I think we have all heard of this one, and we all know the basic plot, killer uses Voodoo to jump into a doll, then goes on a rampage, and later on Jennifer Tilly is all over this baby as it goes from horror to comedy as we all wait for the WWE remake.
That’s a Joke. . . I hope.
But let’s go back to 1988 and watch this bad boy and see if it’s worth the trip, shall we?
Killer Charles Lee Ray, since all killers have three names is on the run from PRINCE HUMPERDINK, considering he may have figured out “to the pain” means, I don’t blame him. Ducking into a toy store and getting shot, Charles Lee Ray is able to use a voodoo spell to cast his soul into a knockoff of the My Buddy doll called a Good Guy. Lightning strike and boom, Charles Lee Ray dies. Drive home safe.

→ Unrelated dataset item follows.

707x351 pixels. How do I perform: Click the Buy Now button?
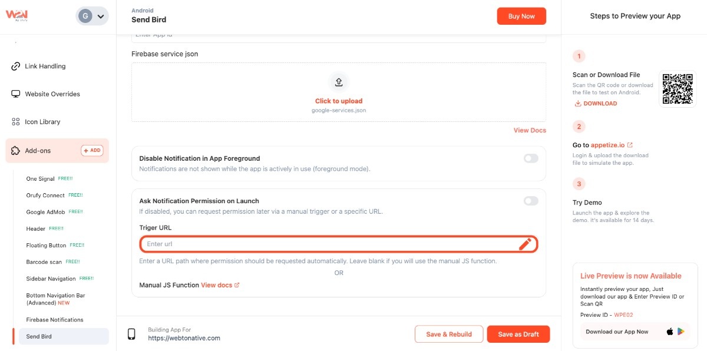click(521, 16)
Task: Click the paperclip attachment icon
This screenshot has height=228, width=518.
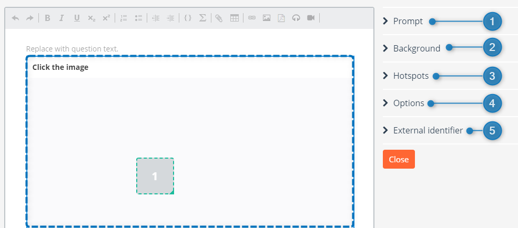Action: 219,18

The next day, some woman is stressed about getting a Good Guy doll for her son. This being the 80s, no eBay yet. Thankfully, out back of the department store a hobo is selling a Mint in Box Good Guy doll. That night her prick boss makes her work, so her helpful sidechick volunteers to babysit. When she sends Andy to bed instead of letting him watch the newstory about the death of Charles Lee Ray, the doll gets all ticked and kills her in an excellent death scene. The cops come and question Andy, but Prince Humperdink is chewed out by Andy’s Mom and leaves. The next day Andy’s doll, now called Chucky, starts going after his partner that left him during the first scene. Then Chucky wants to get back into a human body, and his voodoo teacher tells him he can only get back into the first person he revealed himself into, and better hurry before it’s too late.
So how is Child’s Play?
One thing about it you don’t really even see Chucky move until a good bit into the movie. I didn’t time it but it seem like it was about 20 minutes and it’s almost a question if it’s Andy that’s killing the babysitter.
Of course we know as viewers that it’s not Andy and it’s the doll, but I bet there is a version of the script where that is an actual question.

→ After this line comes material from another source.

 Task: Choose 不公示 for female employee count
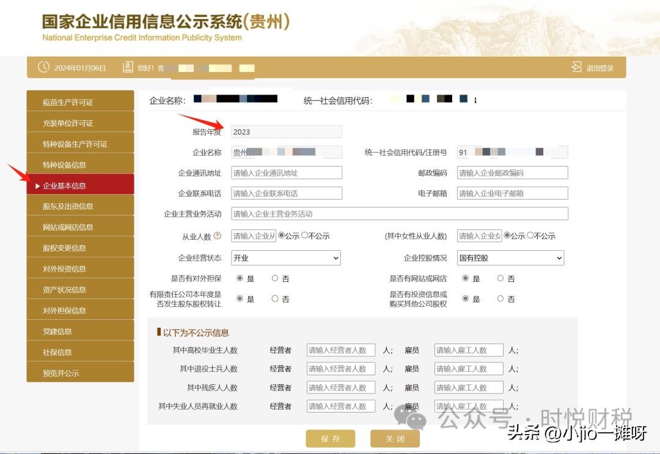530,236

I’m going to go an 8 here. Seriously. Prince Humperdink is just awesome as a stuck-up cop and even though Andy’s Mom is a drag on the film on the overprotective mother hen who thinks her baby is the second coming, like most single Wasps. She’s about the only big negative on the film as far as characters go. I don’t find Andy that annoying, yet, but he does head that direction more often than not, but thankfully he never gets too far away from Chucky and that always works.
Even though the franchise has gone off the rails in terms of goofiness and a lot of exposure, making Chucky a lot less scary but that scene where she discovers he’s alive is still really scary and well done. You know he’s going to come alive, but it’s a question of WHEN in that scene. The batteries falling out and the “I’m Chucky WANNA PLAY?” recording make for some excellent shocks.
I know what you mean, love the suspense of the scene. All throughout the scene they show Chucky in the background and I kept thinking that he would disappear. I was expecting Chucky to disappear when the batteries fell out and she would look back a him only to see he is not sitting on the sofa. That’s just a solid horror movie with a ridiculous premise and knocking it out of the park. I have hopes that before the left turn at part 4 we do keep the threads established here. This is a genuine horror movie.